When on your way there tell her about your plan for the day 'and then I'll be right back to collect you'. Draw a heart on your arm and hers, tell her to rub it when she misses you so she feels connected to you.

AngelinaFibres · 17/05/2023 08:12

Lcb123 · 16/05/2023 15:29

I think consistency is key with kids. If you keep letting her stay off, she’ll never want to go again

And you have created the message now that if she cries and makes a massive fuss you will give in and let her stay at home. So every morning she will cry and make a massive fuss until you give in. Be light and positive and take her. Walk away and she will settle.

peachicecream · 17/05/2023 08:15

Don't say you miss her too when she says she misses you. It just increases the emotions and the negative associations of nursery (i.e. you think nursery is bad too because it makes you miss her as well).

Nursery is a nice place, you need to reinforce that.

When she says she misses you, just talk about the positive things about nursery. 'Let's go and see X worker/ child that she likes - I wonder what they'll be doing today?' 'What are you going to play with today? How about X toy that she likes?'

You need to improve the positive associations with nursery. By saying you miss her too, you are just reinforcing that nursery is horrible and tears you apart and that is making it worse.

talktalk66 · 17/05/2023 08:16

Have you spoken to the nursery? How is she when she is there? If she is fine there once you've gone, then it could be just the initial leaving you. The practitioners at the nursery should be helping and supporting you with this, as it would be a common thing that they deal with.

DrinkFeckArseBrick · 17/05/2023 08:17

I'd make her go. She needs to understand that you work. And I dont think rearranging your work around her will have helped with this concept

I'd also call the pre school and tell them what's been going on and see if you can get to the bottom of what's been going on and do anything to help her worries. Ask her what she likes best and doesnt like about pre school to see if there is anything you can change

TheWayTheLightFalls · 17/05/2023 08:18

I agree with PP - less of the "I miss you" type stuff, more "I understand. But you'll go to nursery this morning and when I come to collect you we'll go to the park / have an ice lolly / whatever else.

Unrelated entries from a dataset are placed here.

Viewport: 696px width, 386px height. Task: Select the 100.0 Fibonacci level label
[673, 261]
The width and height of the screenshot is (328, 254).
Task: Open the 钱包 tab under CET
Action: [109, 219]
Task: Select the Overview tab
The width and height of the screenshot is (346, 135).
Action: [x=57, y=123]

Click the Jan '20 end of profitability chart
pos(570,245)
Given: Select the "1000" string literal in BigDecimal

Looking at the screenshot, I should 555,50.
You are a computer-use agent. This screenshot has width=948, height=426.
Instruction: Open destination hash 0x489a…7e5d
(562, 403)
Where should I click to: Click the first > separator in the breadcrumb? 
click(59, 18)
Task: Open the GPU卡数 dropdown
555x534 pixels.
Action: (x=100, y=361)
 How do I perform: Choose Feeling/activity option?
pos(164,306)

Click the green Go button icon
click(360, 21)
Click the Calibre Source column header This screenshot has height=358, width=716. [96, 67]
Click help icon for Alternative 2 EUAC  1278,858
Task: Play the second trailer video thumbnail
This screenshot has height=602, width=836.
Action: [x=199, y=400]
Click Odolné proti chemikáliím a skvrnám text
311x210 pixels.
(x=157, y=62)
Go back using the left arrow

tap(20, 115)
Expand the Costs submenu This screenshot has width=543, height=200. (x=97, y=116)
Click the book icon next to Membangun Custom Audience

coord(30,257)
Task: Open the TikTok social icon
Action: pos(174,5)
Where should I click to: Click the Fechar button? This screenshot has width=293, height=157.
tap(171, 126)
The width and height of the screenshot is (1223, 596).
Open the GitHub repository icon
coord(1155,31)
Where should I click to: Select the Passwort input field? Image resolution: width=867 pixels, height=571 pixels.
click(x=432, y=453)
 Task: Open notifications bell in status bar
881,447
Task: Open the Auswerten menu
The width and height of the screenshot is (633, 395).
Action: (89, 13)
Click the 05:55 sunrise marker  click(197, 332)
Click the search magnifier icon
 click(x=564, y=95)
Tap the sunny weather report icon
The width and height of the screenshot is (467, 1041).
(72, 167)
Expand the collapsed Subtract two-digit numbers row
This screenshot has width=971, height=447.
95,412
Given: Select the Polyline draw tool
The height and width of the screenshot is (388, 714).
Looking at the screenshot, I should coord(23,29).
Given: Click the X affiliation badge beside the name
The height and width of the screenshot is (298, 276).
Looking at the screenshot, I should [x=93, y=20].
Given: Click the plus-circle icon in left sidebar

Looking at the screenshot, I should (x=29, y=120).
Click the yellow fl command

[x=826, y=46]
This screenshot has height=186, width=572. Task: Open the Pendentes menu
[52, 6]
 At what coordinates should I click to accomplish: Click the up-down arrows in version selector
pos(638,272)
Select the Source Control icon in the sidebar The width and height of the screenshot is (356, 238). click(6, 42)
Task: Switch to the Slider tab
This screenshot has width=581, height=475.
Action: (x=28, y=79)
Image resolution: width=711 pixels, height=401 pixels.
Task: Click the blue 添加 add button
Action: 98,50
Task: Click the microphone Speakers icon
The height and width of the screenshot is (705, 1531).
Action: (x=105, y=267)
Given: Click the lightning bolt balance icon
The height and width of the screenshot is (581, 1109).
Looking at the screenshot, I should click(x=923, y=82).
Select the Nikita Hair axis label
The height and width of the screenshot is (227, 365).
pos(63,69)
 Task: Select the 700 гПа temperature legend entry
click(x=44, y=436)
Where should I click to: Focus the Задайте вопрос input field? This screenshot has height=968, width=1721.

Ostryga · 17/05/2023 08:19

She’s starting school in September and your job as parent is to ensure she attends. She can’t take day off because she doesn’t feel like it.

Dd says this every morning, or that she’s ill. I always say let’s go in and if you are still poorly school will phone me and I’ll come pick you up. That’s never happened yet. Consistency is key. Dd is only off if she’s properly poorly - vomiting etc.

Peterpiperpickedapeckof · 17/05/2023 08:20

I think you probably need to be clear that she has to go when you are working or you are giving her the option and she will wonder if she can stay home with you more often. But I wouldn’t send her if you aren’t working. My kids missed being at home even in Reception, or the younger one did. And I don’t see the issue with letting them stay at home - when it is actually possible - they grow up so fast and are independent before you know it.

so just work out what is workable and stick to it

Smineusername · 17/05/2023 08:21

Your DH is wrong. It's not natural or healthy for very children to be away from their family all week. My mother put me in full time childcare from 6 months, I hated it and cried every day. I will never do that to my children. Men do not understand.

There are more important things in life than money and you will not get a second chance at her childhood. She's telling you how she really feels. Listen.

Stifledlife · 17/05/2023 08:30

When my child went through this no amount of reassurance/bribery/force worked. He cried and clung and remained upset after I dropped him and I couldn't do that to him.. So I went too. I sat in the corner at nursery (with their permission) until DS told me I could leave. First day 2 hours, second 15 minutes, third day he told me I could go immediately. I think he just needed to feel in control a bit.